AI “art” is prone to nonsensical hallucinations with people gaining extra fingers, background elements bleeding together, and everything just looking uncanny. It’s technically possible that you could train yourself to try and imitate this “style”, but it would be both incredibly difficult to learn, and also be incredibly unrewarding- even putting aside having to prove you did, in fact, make said piece of art, it would still be as ugly as the AI stuff no one likes anyway.
Are you familiar with “analogue horror”? It’s a genre of (mostly) video horror that uses video and audio filters that make it look as if it’s shot on a 1980s or 1990s video camera (or even a 1980s/1990s home camcorder.) That sort of style evokes a lot of nostalgia in 80s/90s kids.
It obviously doesn’t add fidelity to the image to use such filters that blur, add white noise, and add video artifacts like you might see from a malfunctioning VHS player. It removes fidelity.
But it adds a “quaint” and sometimes surreal feeling to the media, particularly for folks who have been exposed to a fair amount of that medium of video. Or even folks who have only been exposed to retro recreations of elements of that medium.
I’m sure something similar is already happening to the brains of the younger generation. They’re forming connections to AI slop. And some day, I have to imagine elements of AI-generated video content will be used – on purpose – in new media to evoke a sense of quaintness, nostalgia, and otherwise “mid-2020’s-ness”.
I don’t think they’ll exclusively use “GenAI” technologies (stable diffusion, Dall-E, etc) to give media that feeling either. It’s weird to think about now, but they’ll probably be make ways to add AI-slop elements in novel ways that the actual GenAI technologies aren’t capable of. (Again, making a connection with VHS-looking filters, I don’t imagine most people making things like analogue horror content today are using actual VHSs and vintage camcorders.)
So, I can agree with your premise, OP, but only with the slight addendum of “for now”.
I hate that this is what the mid-2020s is going to be remembered for, but I guess every decade has something to be embarrassed about. NFTs/blockchain/cryptocurrencies, Beanie Babies, The Macarena, gestures broadly at the 80s, etc. But great things have come out of all of those decades as well.

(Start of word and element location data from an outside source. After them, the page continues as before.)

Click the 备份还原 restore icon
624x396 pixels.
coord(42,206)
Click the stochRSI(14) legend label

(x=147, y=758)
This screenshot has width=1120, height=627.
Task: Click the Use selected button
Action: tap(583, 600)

add AI-slop elements in novel ways
Datamoshing can have an AI-generated quality.
I think the shrooms just kicked in.
A lot of AI art used e.g. in YouTube thumbnails is uniformly busy, bright and colorful. Which means that nothing stands out, while the eye is immediately tired of the detail. It’s pretty much the opposite of good art practices. That said, it’s quite reminiscent of 80s fantasy art, which also was often overly elaborate and loud.
Counterpoint: AI slop does not have a “style” But a look that is an artifact of all the the material it is trained on and the limitations of the technology. It has a series of visual tropes, for example the odd glossy sheen it tends to have. The oversaturated colors; the tendency to frame centered subjects like social media posts; the rigid composition of clip art and stock images; Even the best image or video generations tend to all have these traits and it’s hard to coerce them to move away from them.
So in a time where even human made media tends to be flattened and averaged by the over influence of pop culture, the biggest disservice you can give yourself as a creative is making your work even more sterile by imitating AI generations.